Example — two app servers. If one dies, the other handles the request.

Why you can't just add#

Adding 99.9% + 99.9% = 199.8% — again over 100%. Adding probabilities only works for mutually exclusive events.

The correct approach — calculate from the failure side#

The only way a parallel system fails is if every single copy fails simultaneously.

Chance Server A fails = 0.001
Chance Server B fails = 0.001

Chance BOTH fail simultaneously = 0.001 × 0.001 = 0.000001

Overall Availability = 1 - 0.000001 = 99.9999%

The 1 - means: "everything except the case where all copies fail."

Two servers each at 99.9% — combined in parallel they give 99.9999%.

This is the mathematical proof of why redundancy works

Adding a second server takes you from 99.9% to 99.9999%. That's the difference between 43 minutes and 26 seconds of downtime per month.


The Real World Nuance — Theoretical vs Observed Availability#

The calculations above are theoretical — they assume the load balancer detects failure instantly and routes perfectly.

In reality, availability is slightly lower because of:

  • Detection delay — load balancer health checks run every 5-30 seconds. In that window, some requests get routed to a dead server
  • In-flight failures — a server can die mid-request, after already receiving it. That specific request fails even though the load balancer didn't know yet
  • Retry overhead — the client retries, the retry succeeds, but the user still experienced a failure

This is why you measure availability from the user's perspective — not from component uptime

"Our servers were up 99.99% of the time" — theoretical, measured from component health

"99.98% of requests succeeded" — observed, what users actually experienced

The SLI (request success rate) is what actually matters in production. The calculations are useful for architecture planning and comparing designs — not for production monitoring.


Combining Both — A Real System#

Most real systems have series AND parallel components together:

Users → Load Balancer (×2, parallel) → App Servers (×3, parallel) → Database (primary + replica, parallel)
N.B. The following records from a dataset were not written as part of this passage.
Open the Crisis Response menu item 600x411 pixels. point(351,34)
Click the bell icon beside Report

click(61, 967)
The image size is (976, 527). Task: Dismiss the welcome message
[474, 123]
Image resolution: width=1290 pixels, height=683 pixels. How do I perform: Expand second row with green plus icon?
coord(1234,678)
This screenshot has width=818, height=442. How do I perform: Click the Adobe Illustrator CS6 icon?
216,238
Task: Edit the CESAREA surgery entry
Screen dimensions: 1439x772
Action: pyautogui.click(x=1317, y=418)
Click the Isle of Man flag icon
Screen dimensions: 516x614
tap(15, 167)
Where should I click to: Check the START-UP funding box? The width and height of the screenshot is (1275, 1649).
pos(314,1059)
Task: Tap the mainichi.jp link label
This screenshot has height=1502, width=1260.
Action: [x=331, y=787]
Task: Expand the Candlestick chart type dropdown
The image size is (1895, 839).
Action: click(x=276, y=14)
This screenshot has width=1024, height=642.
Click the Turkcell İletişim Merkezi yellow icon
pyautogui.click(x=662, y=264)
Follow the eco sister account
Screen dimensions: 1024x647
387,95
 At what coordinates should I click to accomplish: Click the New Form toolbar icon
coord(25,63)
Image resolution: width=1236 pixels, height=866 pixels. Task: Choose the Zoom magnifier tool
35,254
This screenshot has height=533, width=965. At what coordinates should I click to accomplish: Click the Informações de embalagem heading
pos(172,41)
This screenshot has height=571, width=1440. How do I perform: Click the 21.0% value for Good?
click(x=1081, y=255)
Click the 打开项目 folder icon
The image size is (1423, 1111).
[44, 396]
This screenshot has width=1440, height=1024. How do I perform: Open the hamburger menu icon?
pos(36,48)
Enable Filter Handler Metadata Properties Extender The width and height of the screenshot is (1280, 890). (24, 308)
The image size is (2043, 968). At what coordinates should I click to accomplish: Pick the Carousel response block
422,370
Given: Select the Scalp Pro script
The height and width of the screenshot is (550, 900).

Calculate step by step: 1. Two load balancers in parallel → very high availability 2. Three app servers in parallel → very high availability 3. Primary + replica DB in parallel → very high availability 4. All three tiers in series → multiply them together

In an interview

When asked about availability, identify which components are in series and which are parallel. Then explain: "each tier in series reduces overall availability, which is why we add redundancy within each tier — the parallel redundancy compensates for the series penalty."